Michelle Obama visits Whitney Young Magnet High School.

Just hours before her much-anticipated book became available to the public, former first lady Michelle Obama met with a small group of students at Whitney Young Magnet High School.

The group of 21 teenage girls were provided advance excerpts of some chapters of Obama’s book, “Becoming,” and gathered in the library for a book club-style meeting.

Obama, 54, grew up in South Shore and graduated in 1981 from the celebrated high school known for its high-achieving student body. On Tuesday, Nov. 13, she will appear at the United Center to kick off her nationwide book tour.

In the opening chapters of her book, Obama writes about her early educational journey from a struggling Bryn Mawr Elementary School in her neighborhood to landing at the prestigious magnet high school.
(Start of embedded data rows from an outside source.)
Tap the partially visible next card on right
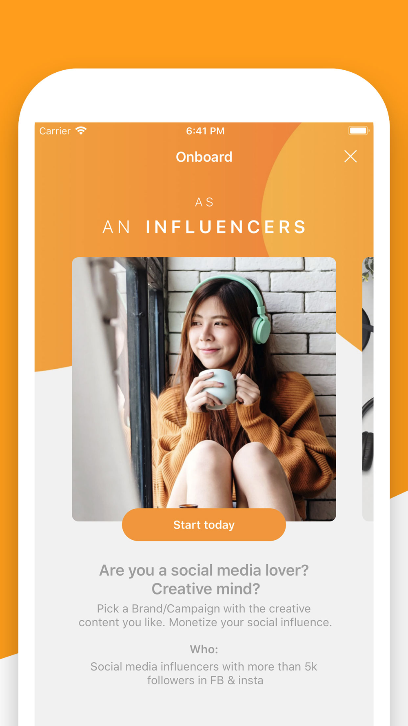The height and width of the screenshot is (726, 408). (368, 389)
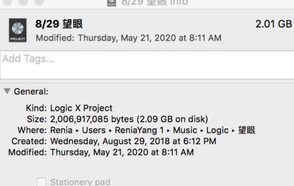This screenshot has width=294, height=186.
Task: Click the Logic X Project kind value
Action: coord(81,108)
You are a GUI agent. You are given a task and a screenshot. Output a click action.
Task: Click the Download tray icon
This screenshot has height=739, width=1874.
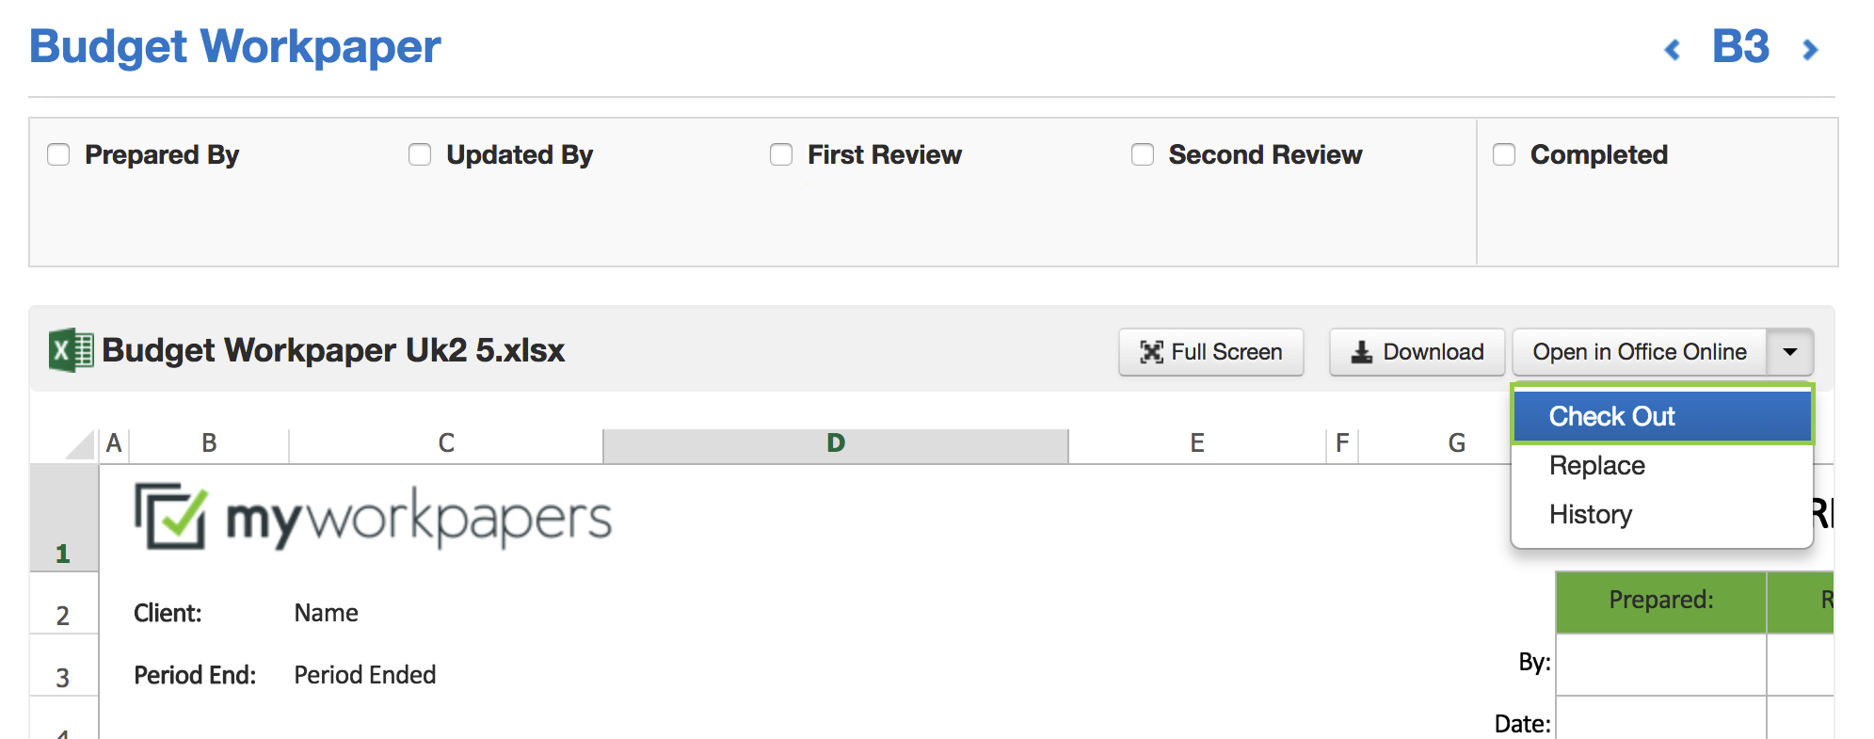1361,352
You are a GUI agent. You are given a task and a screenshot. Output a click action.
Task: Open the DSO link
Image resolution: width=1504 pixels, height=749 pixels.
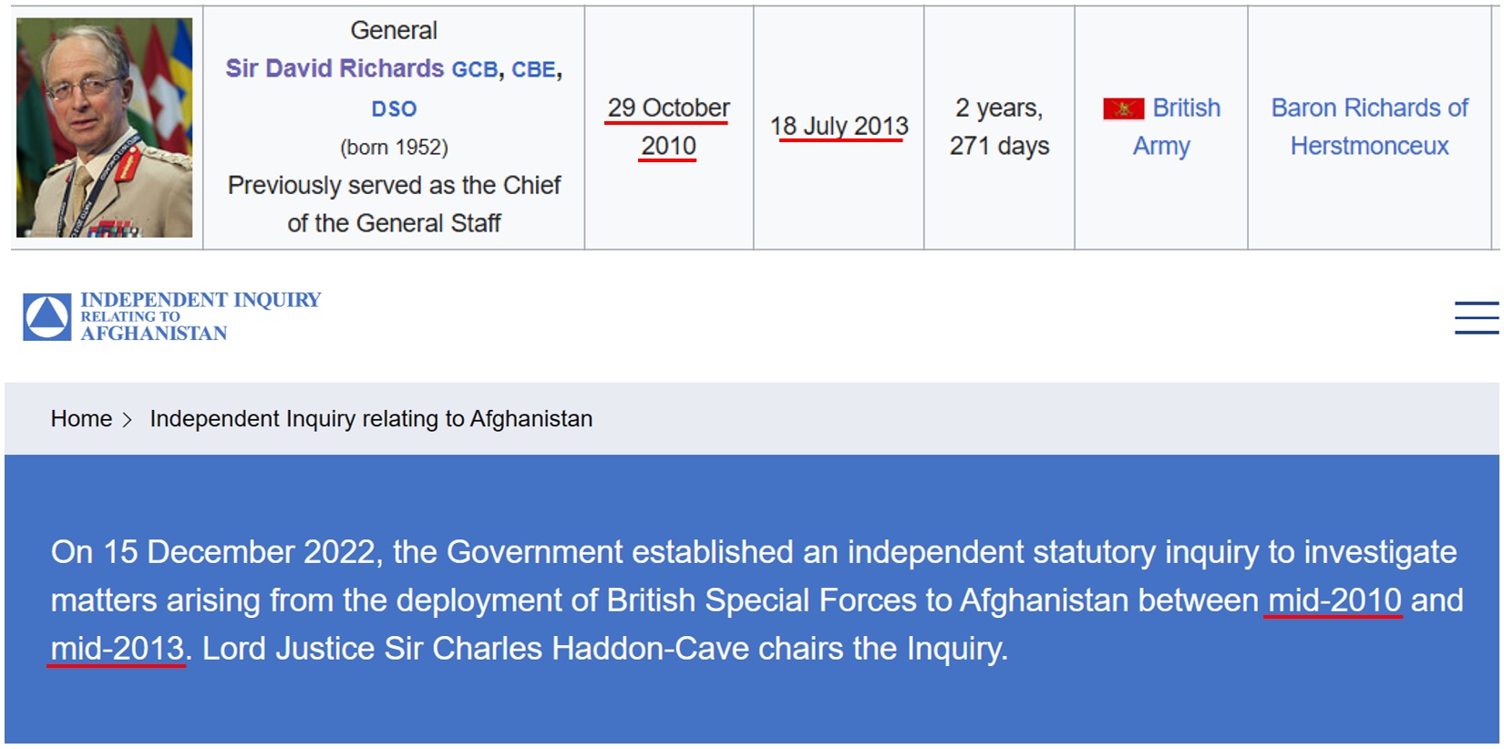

While Obama is glowing in her tone about the school, she does write that when she attended, the school’s student body was supposed to represent Chicago’s diverse population but was instead 80 percent white.

“Just getting to school for my first day of ninth grade was a whole odyssey, involving ninety minutes of nerve-pummeling travel on two city bus routes,” Obama writes.

It was at Whitney Young that Obama was first exposed to children with privileged, professional and connected families, she writes in her book. And it was also the first time she connected with the children of Chicago’s elite African-American community. It was many of those early relationships that shaped some of her ambition.

“My worries about high school, if they were to be cataloged, could mostly be filed under one general heading: Am I good enough? It was a question that dogged me through my first month.”

At the school, Obama became best friends with Santita Jackson, the oldest daughter of the Rev. Jesse Jackson, and as a result had a front-row seat to his 1984 presidential campaign. While at the school she was doubted by her guidance counselor but applied to Princeton University and was accepted despite that teacher’s poor advice.